━━━━━ Data supplied ━━━━━

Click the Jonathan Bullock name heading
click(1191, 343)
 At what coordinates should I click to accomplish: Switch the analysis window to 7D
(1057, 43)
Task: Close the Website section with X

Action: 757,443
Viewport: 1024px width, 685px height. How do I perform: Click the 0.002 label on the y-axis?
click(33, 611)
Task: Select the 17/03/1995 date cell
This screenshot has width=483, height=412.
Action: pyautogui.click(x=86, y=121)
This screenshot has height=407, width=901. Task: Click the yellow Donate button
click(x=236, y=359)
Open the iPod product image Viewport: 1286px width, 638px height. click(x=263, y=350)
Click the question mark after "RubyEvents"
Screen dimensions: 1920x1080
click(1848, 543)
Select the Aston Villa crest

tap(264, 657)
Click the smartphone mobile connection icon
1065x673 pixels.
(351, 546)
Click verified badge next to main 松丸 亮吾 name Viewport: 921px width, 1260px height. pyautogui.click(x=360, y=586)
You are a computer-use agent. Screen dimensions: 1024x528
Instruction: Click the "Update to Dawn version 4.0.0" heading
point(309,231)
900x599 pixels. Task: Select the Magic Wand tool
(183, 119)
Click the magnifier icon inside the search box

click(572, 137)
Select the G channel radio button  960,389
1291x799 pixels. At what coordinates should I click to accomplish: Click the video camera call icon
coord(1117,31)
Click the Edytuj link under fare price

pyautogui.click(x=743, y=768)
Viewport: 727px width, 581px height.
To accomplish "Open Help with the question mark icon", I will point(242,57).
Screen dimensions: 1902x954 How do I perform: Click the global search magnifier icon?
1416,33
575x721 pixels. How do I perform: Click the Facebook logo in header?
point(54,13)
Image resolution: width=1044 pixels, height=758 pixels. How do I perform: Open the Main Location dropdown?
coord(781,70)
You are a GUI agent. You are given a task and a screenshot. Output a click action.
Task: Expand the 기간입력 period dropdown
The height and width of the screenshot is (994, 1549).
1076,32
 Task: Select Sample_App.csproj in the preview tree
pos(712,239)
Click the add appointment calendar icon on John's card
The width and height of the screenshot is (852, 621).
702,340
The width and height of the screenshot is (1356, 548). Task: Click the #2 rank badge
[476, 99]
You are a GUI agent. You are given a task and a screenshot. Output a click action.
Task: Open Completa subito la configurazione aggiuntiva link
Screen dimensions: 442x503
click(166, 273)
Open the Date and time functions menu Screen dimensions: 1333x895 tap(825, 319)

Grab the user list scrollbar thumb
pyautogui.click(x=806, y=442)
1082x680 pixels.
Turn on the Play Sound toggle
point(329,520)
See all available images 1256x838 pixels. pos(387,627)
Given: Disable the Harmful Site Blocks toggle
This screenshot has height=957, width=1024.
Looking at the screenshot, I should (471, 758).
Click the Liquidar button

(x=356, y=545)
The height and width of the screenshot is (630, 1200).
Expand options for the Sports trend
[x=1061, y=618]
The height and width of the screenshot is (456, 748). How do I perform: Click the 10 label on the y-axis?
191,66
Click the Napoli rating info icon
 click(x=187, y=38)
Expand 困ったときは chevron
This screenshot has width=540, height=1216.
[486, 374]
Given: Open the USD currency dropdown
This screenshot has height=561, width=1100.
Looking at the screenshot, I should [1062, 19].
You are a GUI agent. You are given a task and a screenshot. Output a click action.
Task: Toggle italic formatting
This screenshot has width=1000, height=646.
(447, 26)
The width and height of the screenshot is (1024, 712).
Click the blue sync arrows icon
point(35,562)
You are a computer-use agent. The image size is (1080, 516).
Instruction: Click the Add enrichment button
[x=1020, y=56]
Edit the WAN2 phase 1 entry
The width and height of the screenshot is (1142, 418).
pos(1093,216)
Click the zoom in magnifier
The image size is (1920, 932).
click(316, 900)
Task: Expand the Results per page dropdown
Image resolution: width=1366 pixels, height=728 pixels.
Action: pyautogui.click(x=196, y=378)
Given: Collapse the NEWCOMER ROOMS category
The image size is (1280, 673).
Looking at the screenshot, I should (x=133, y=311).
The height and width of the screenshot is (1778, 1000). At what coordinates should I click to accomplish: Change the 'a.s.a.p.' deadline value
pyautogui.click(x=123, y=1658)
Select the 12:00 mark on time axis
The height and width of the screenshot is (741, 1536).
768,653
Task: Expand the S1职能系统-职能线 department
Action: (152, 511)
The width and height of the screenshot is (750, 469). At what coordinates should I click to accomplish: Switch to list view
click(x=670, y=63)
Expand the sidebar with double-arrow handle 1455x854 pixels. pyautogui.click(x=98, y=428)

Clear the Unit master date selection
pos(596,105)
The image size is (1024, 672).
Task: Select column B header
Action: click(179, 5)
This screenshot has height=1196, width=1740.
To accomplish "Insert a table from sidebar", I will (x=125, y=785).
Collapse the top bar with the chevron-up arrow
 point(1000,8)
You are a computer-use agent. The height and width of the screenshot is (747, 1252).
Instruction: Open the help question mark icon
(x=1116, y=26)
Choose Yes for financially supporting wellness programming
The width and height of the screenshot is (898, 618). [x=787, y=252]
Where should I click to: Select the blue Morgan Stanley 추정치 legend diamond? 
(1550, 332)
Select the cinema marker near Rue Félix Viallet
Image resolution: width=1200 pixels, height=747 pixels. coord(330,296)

━━━━━

▶ [Task brief]: Nothing in the records may be left out; reproduce them exactly.

▶ [Your solution]:
Click the Jonathan Bullock name heading
click(1191, 343)
 At what coordinates should I click to accomplish: Switch the analysis window to 7D
(1057, 43)
Task: Close the Website section with X

Action: 757,443
Viewport: 1024px width, 685px height. How do I perform: Click the 0.002 label on the y-axis?
click(33, 611)
Task: Select the 17/03/1995 date cell
This screenshot has width=483, height=412.
Action: pyautogui.click(x=86, y=121)
This screenshot has height=407, width=901. Task: Click the yellow Donate button
click(x=236, y=359)
Open the iPod product image Viewport: 1286px width, 638px height. click(x=263, y=350)
Click the question mark after "RubyEvents"
Screen dimensions: 1920x1080
click(1848, 543)
Select the Aston Villa crest

tap(264, 657)
Click the smartphone mobile connection icon
1065x673 pixels.
(351, 546)
Click verified badge next to main 松丸 亮吾 name Viewport: 921px width, 1260px height. pyautogui.click(x=360, y=586)
You are a computer-use agent. Screen dimensions: 1024x528
Instruction: Click the "Update to Dawn version 4.0.0" heading
point(309,231)
900x599 pixels. Task: Select the Magic Wand tool
(183, 119)
Click the magnifier icon inside the search box

click(572, 137)
Select the G channel radio button  960,389
1291x799 pixels. At what coordinates should I click to accomplish: Click the video camera call icon
coord(1117,31)
Click the Edytuj link under fare price

pyautogui.click(x=743, y=768)
Viewport: 727px width, 581px height.
To accomplish "Open Help with the question mark icon", I will point(242,57).
Screen dimensions: 1902x954 How do I perform: Click the global search magnifier icon?
1416,33
575x721 pixels. How do I perform: Click the Facebook logo in header?
point(54,13)
Image resolution: width=1044 pixels, height=758 pixels. How do I perform: Open the Main Location dropdown?
coord(781,70)
You are a GUI agent. You are given a task and a screenshot. Output a click action.
Task: Expand the 기간입력 period dropdown
The height and width of the screenshot is (994, 1549).
1076,32
 Task: Select Sample_App.csproj in the preview tree
pos(712,239)
Click the add appointment calendar icon on John's card
The width and height of the screenshot is (852, 621).
702,340
The width and height of the screenshot is (1356, 548). Task: Click the #2 rank badge
[476, 99]
You are a GUI agent. You are given a task and a screenshot. Output a click action.
Task: Open Completa subito la configurazione aggiuntiva link
Screen dimensions: 442x503
click(166, 273)
Open the Date and time functions menu Screen dimensions: 1333x895 tap(825, 319)

Grab the user list scrollbar thumb
pyautogui.click(x=806, y=442)
1082x680 pixels.
Turn on the Play Sound toggle
point(329,520)
See all available images 1256x838 pixels. pos(387,627)
Given: Disable the Harmful Site Blocks toggle
This screenshot has height=957, width=1024.
Looking at the screenshot, I should (471, 758).
Click the Liquidar button

(x=356, y=545)
The height and width of the screenshot is (630, 1200).
Expand options for the Sports trend
[x=1061, y=618]
The height and width of the screenshot is (456, 748). How do I perform: Click the 10 label on the y-axis?
191,66
Click the Napoli rating info icon
 click(x=187, y=38)
Expand 困ったときは chevron
This screenshot has width=540, height=1216.
[486, 374]
Given: Open the USD currency dropdown
This screenshot has height=561, width=1100.
Looking at the screenshot, I should [1062, 19].
You are a GUI agent. You are given a task and a screenshot. Output a click action.
Task: Toggle italic formatting
This screenshot has width=1000, height=646.
(447, 26)
The width and height of the screenshot is (1024, 712).
Click the blue sync arrows icon
point(35,562)
You are a computer-use agent. The image size is (1080, 516).
Instruction: Click the Add enrichment button
[x=1020, y=56]
Edit the WAN2 phase 1 entry
The width and height of the screenshot is (1142, 418).
pos(1093,216)
Click the zoom in magnifier
The image size is (1920, 932).
click(316, 900)
Task: Expand the Results per page dropdown
Image resolution: width=1366 pixels, height=728 pixels.
Action: pyautogui.click(x=196, y=378)
Given: Collapse the NEWCOMER ROOMS category
The image size is (1280, 673).
Looking at the screenshot, I should (x=133, y=311).
The height and width of the screenshot is (1778, 1000). At what coordinates should I click to accomplish: Change the 'a.s.a.p.' deadline value
pyautogui.click(x=123, y=1658)
Select the 12:00 mark on time axis
The height and width of the screenshot is (741, 1536).
768,653
Task: Expand the S1职能系统-职能线 department
Action: (152, 511)
The width and height of the screenshot is (750, 469). At what coordinates should I click to accomplish: Switch to list view
click(x=670, y=63)
Expand the sidebar with double-arrow handle 1455x854 pixels. pyautogui.click(x=98, y=428)

Clear the Unit master date selection
pos(596,105)
The image size is (1024, 672).
Task: Select column B header
Action: click(179, 5)
This screenshot has height=1196, width=1740.
To accomplish "Insert a table from sidebar", I will (x=125, y=785).
Collapse the top bar with the chevron-up arrow
 point(1000,8)
You are a computer-use agent. The height and width of the screenshot is (747, 1252).
Instruction: Open the help question mark icon
(x=1116, y=26)
Choose Yes for financially supporting wellness programming
The width and height of the screenshot is (898, 618). [x=787, y=252]
Where should I click to: Select the blue Morgan Stanley 추정치 legend diamond? 
(1550, 332)
Select the cinema marker near Rue Félix Viallet
Image resolution: width=1200 pixels, height=747 pixels. coord(330,296)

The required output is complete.